**WHAT TO DO:** Apart from the images, output the data below exactly.

**DATASET ENTRIES:**

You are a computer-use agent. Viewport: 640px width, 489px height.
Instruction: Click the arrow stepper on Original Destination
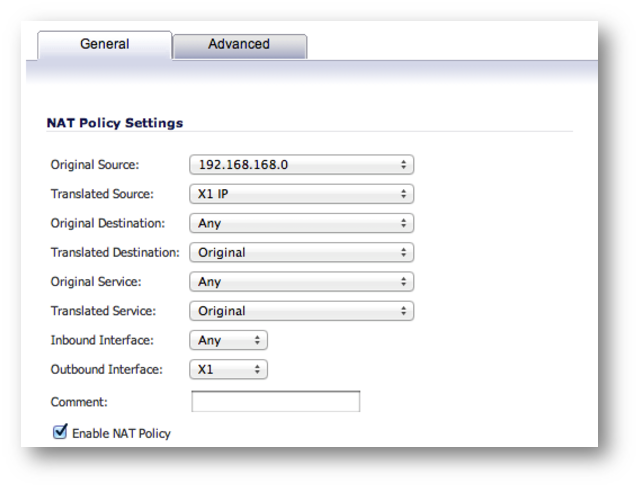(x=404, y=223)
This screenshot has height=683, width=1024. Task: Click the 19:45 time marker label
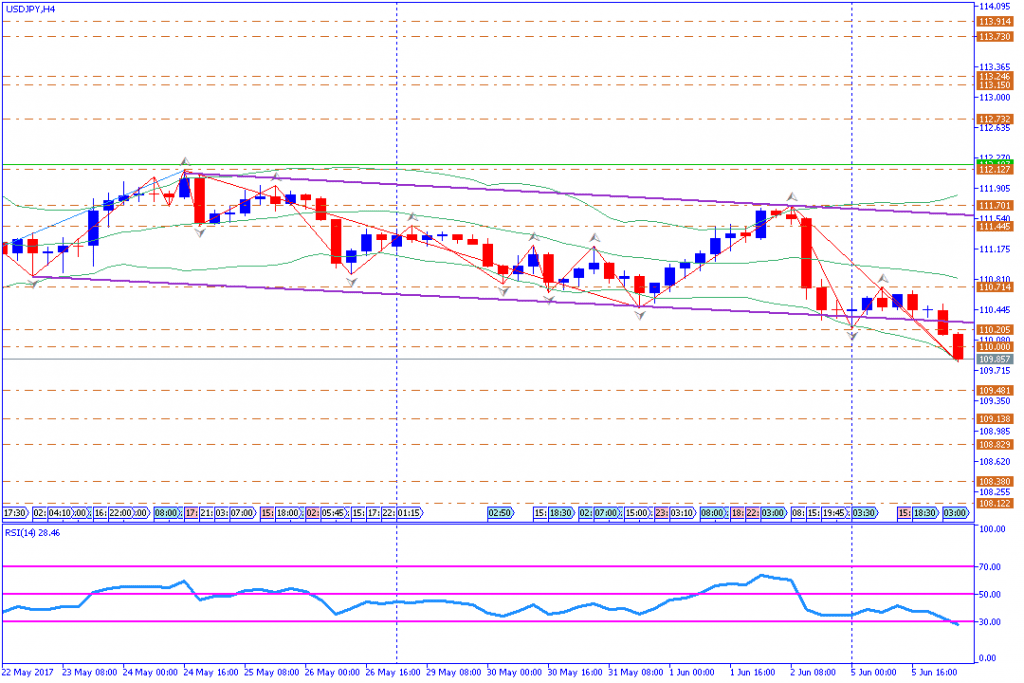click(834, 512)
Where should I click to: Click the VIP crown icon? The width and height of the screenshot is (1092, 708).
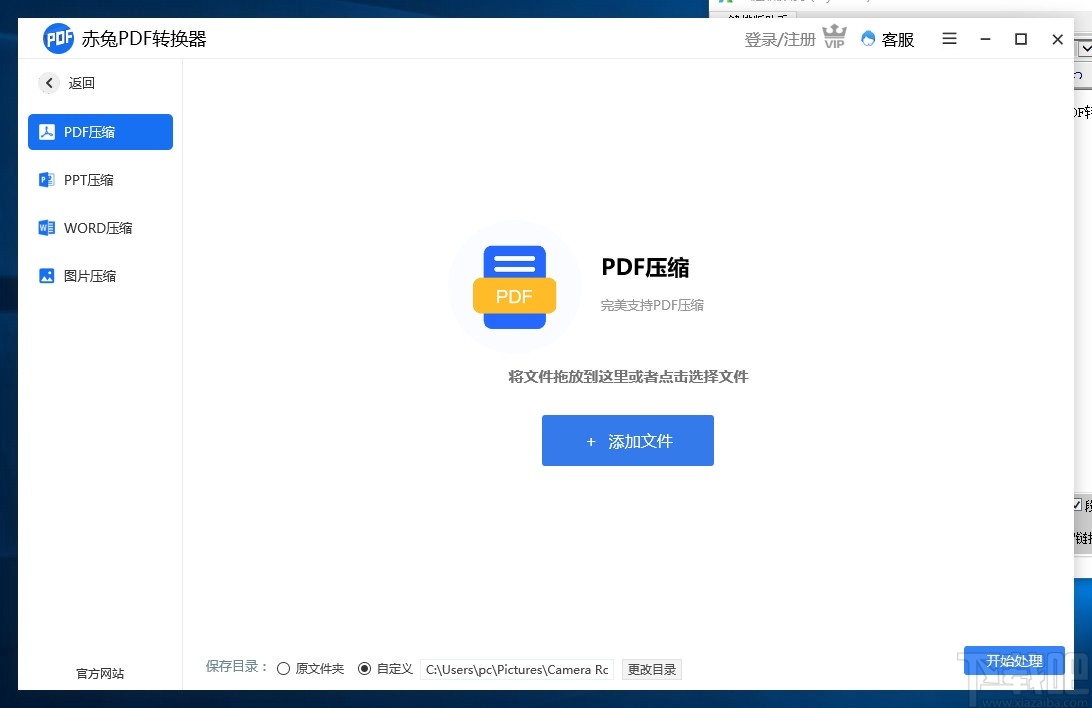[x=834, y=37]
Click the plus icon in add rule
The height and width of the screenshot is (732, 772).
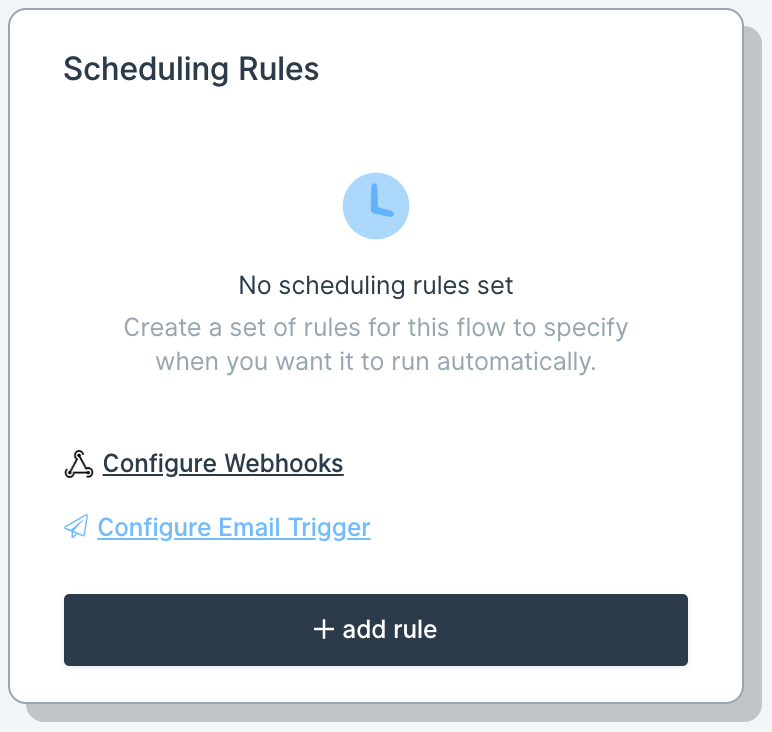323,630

**EXERCISE OUTPUT:**
You are a computer-use agent. Viewport: 640px width, 489px height.
Instruction: Click the arrow stepper on Original Destination
(x=404, y=223)
This screenshot has height=683, width=1024. Task: Click the 19:45 time marker label
click(834, 512)
Where should I click to: Click the VIP crown icon? The width and height of the screenshot is (1092, 708).
[x=834, y=37]
Click the plus icon in add rule
The height and width of the screenshot is (732, 772).
323,630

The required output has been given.